Contemporary crustal stress in the Guangdong-Hong Kong-Macao Greater Bay Area, SE China: Implications for geothermal resource exploration and seismic hazard assessment

Abstract

Geothermal resources and seismic activity are two related earth science frontiers that are of great significance to socioeconomic development. The Guangdong-Hong Kong-Macao Greater Bay Area (GBA) in southeastern China is a geothermal resource-rich and seismically active region. Crustal stress information is crucial for identifying prospective hidden geothermal fields and assessing seismic hazards. However, the characteristics of crustal stress in the GBA region remain unclear. In this study, we construct a high-resolution three-dimensional (3D) geomechanical model of the GBA region with complex fault geometries and obtain the 3D stress state. The results show that the GBA region is subject to a laterally variable crustal stress field. The maximum horizontal stress (S_H) is oriented predominantly NW-SE in the east of the study area and rotates to nearly N-S in the west. The shallow crust is dominated by a transpressional stress regime, while the deeper part exhibits transtension. Detailed stress analyses on typical individual faults show that the NW-trending faults commonly have low normal stresses and high dilation tendencies, thus favoring geothermal fluid circulation.
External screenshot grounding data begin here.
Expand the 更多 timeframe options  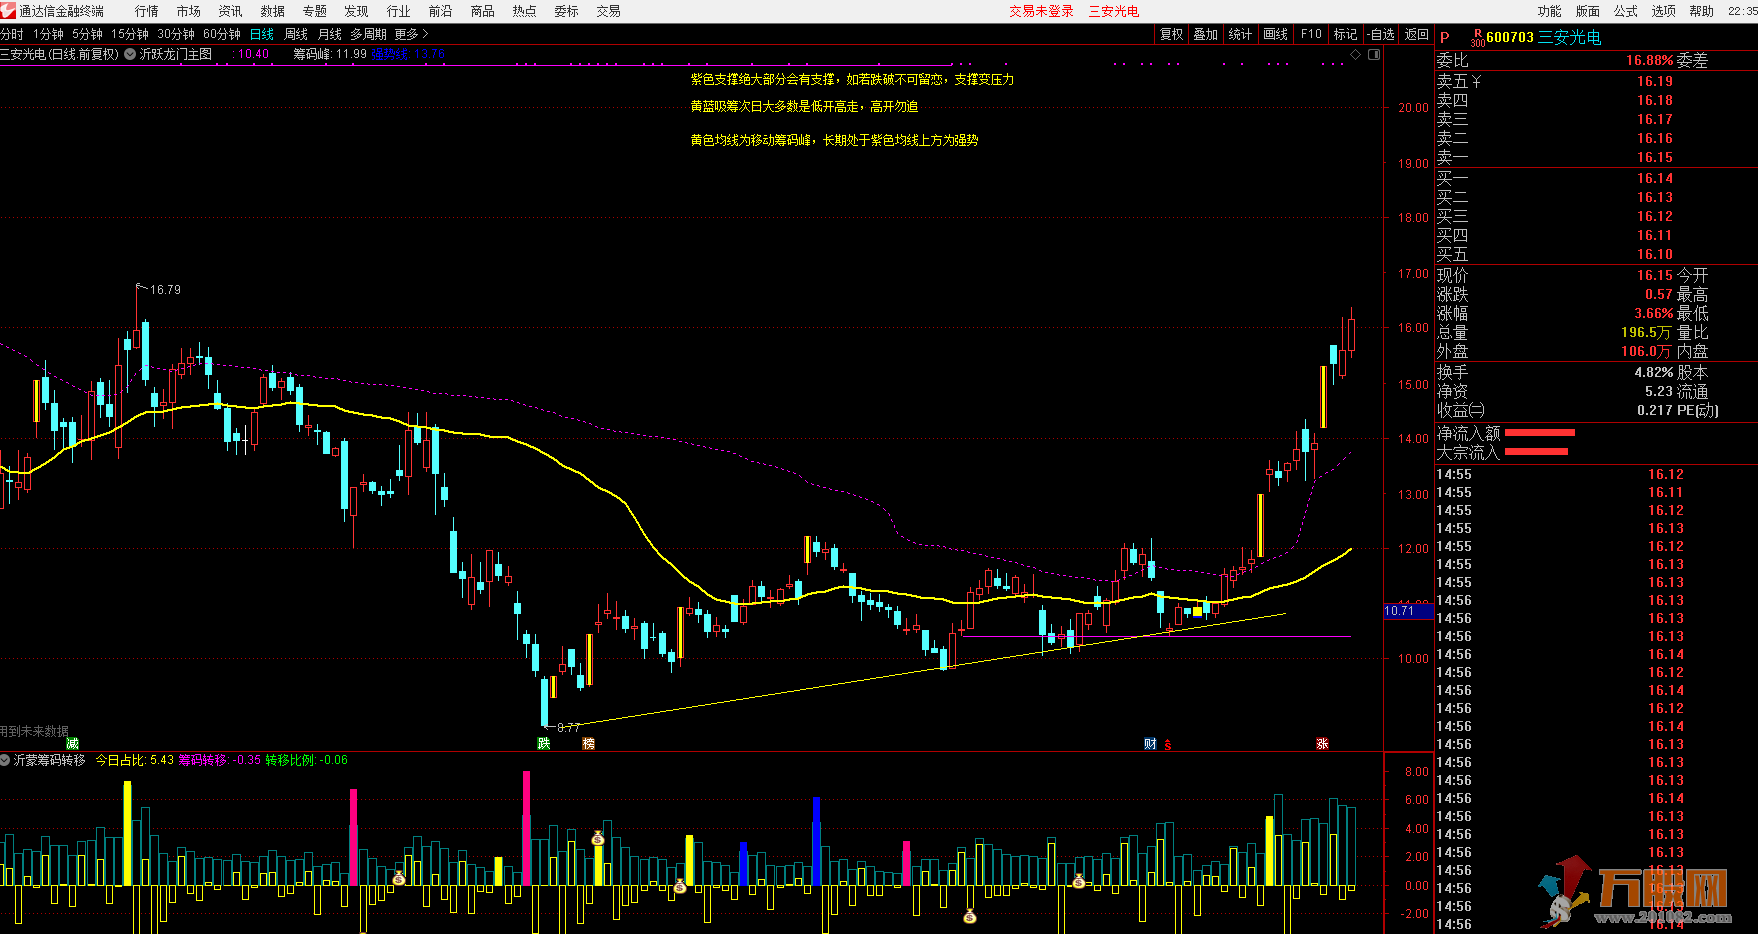pyautogui.click(x=411, y=34)
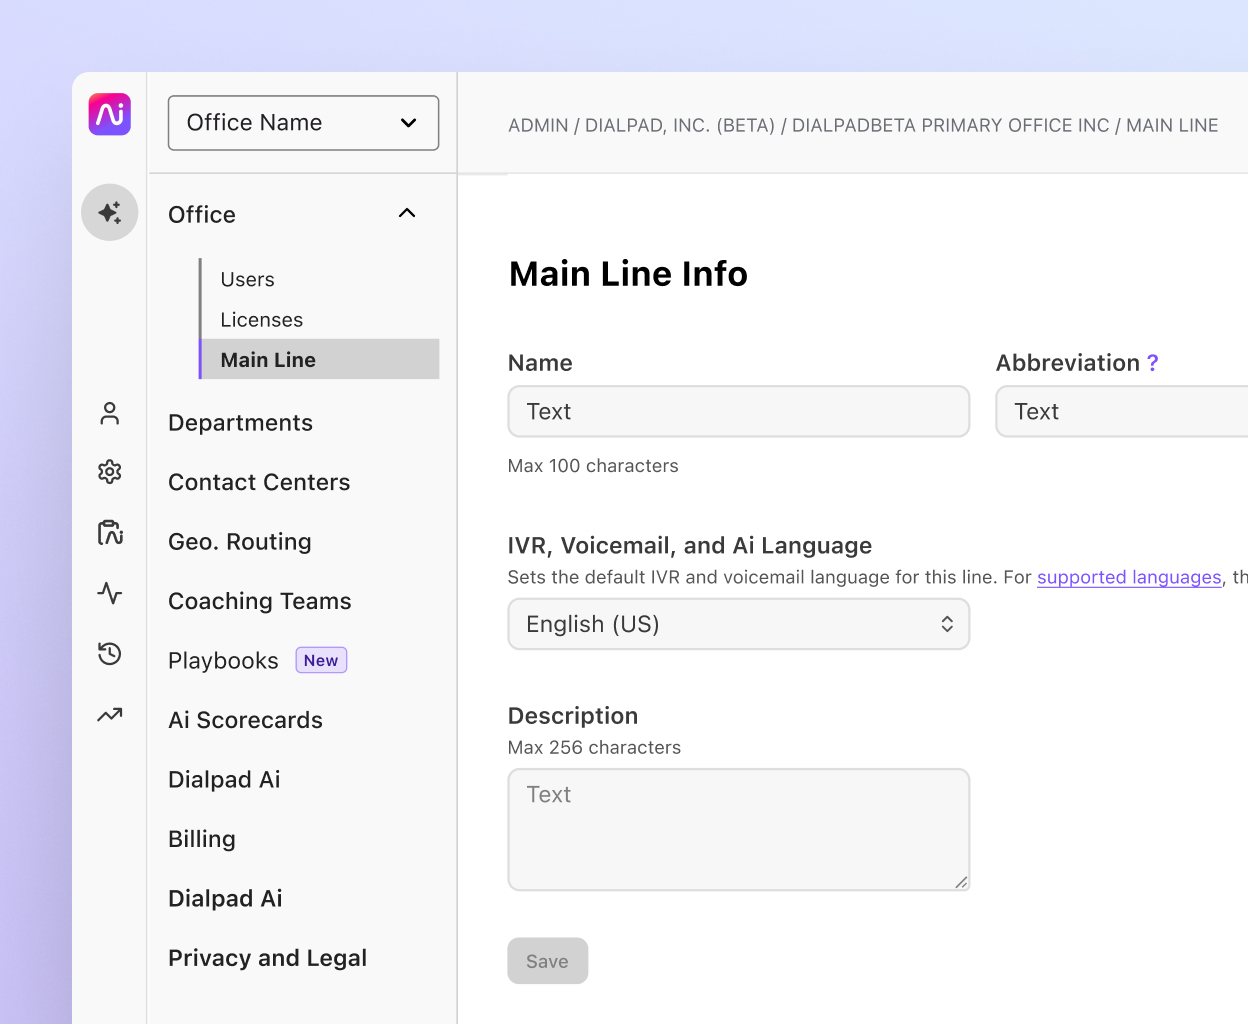Open the history clock icon
Image resolution: width=1248 pixels, height=1024 pixels.
pyautogui.click(x=109, y=654)
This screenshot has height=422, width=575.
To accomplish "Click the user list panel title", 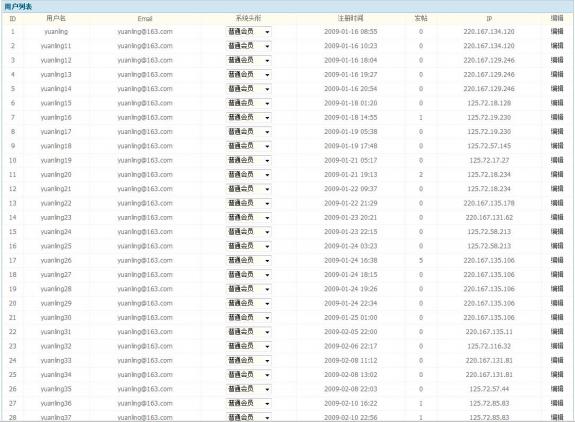I will [x=18, y=7].
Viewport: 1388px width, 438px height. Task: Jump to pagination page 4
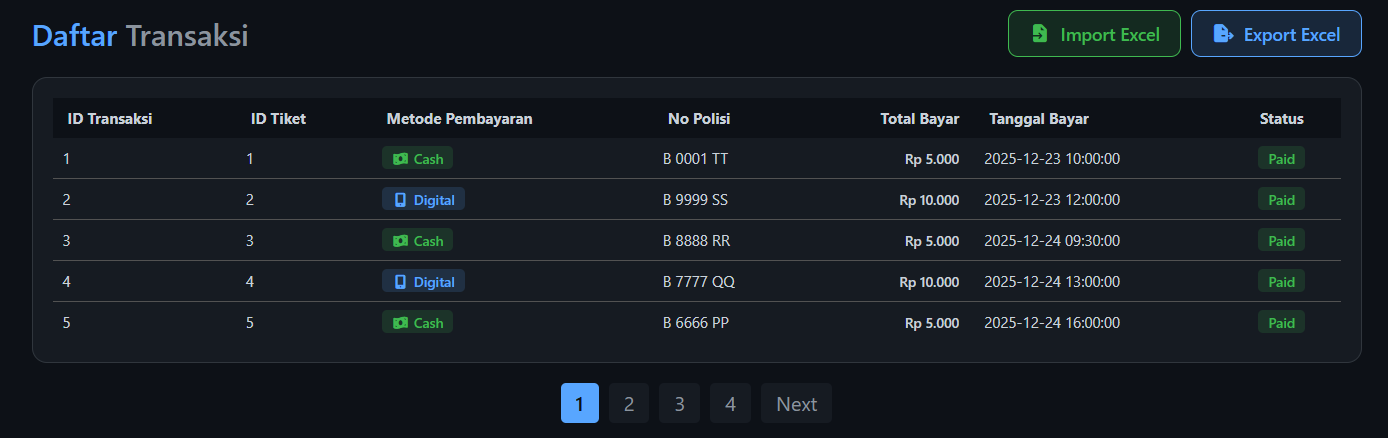(730, 404)
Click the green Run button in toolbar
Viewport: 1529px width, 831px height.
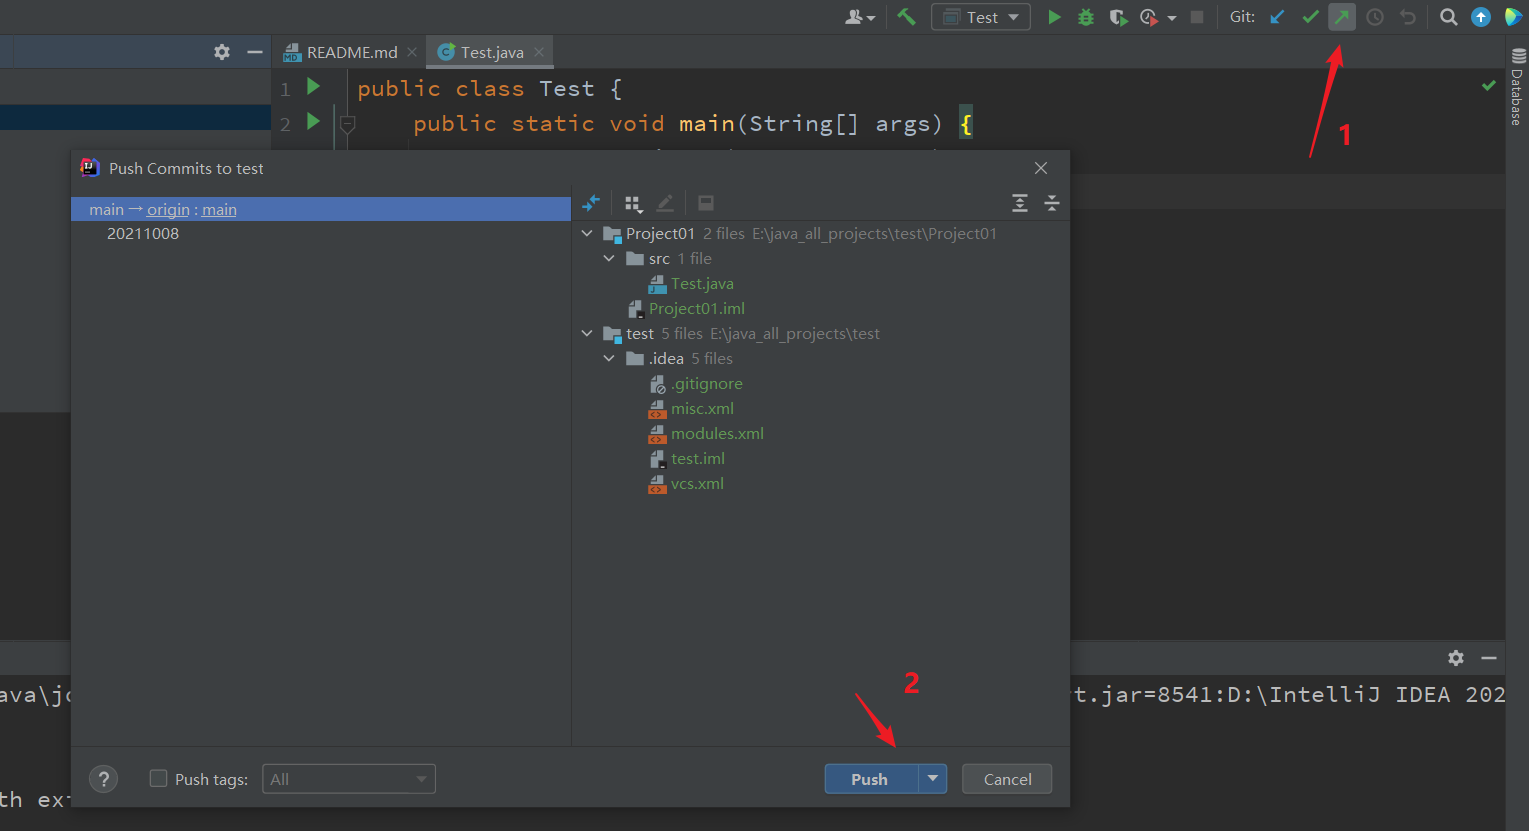coord(1054,17)
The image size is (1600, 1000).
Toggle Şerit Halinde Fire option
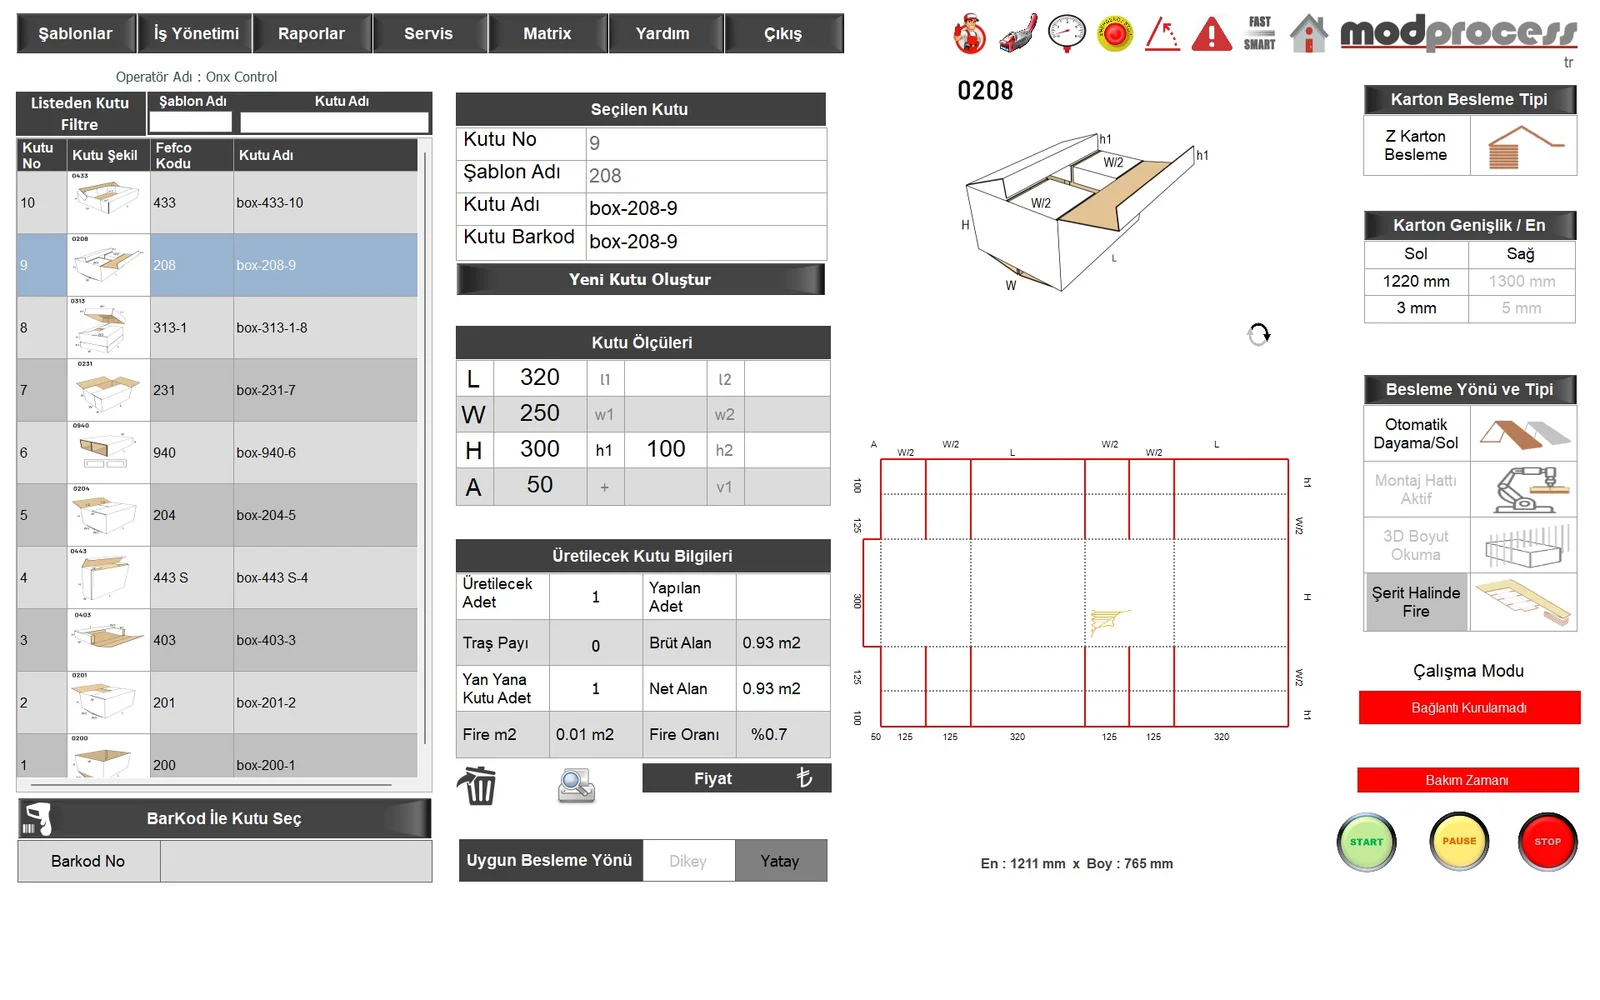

In contrast, the ENE-/NE-trending faults, at high angles to the S_H orientation, tend to act as barriers to fluid flow in the shallow crust and accumulate high strain energy, making them conducive to the generation of strong earthquakes. We propose a comprehensive conceptual model to illustrate the genetic mechanism of geothermal resources and strong earthquakes. This study is intended to promote the exploration of geothermal resources and support the seismic hazard assessment in the GBA region.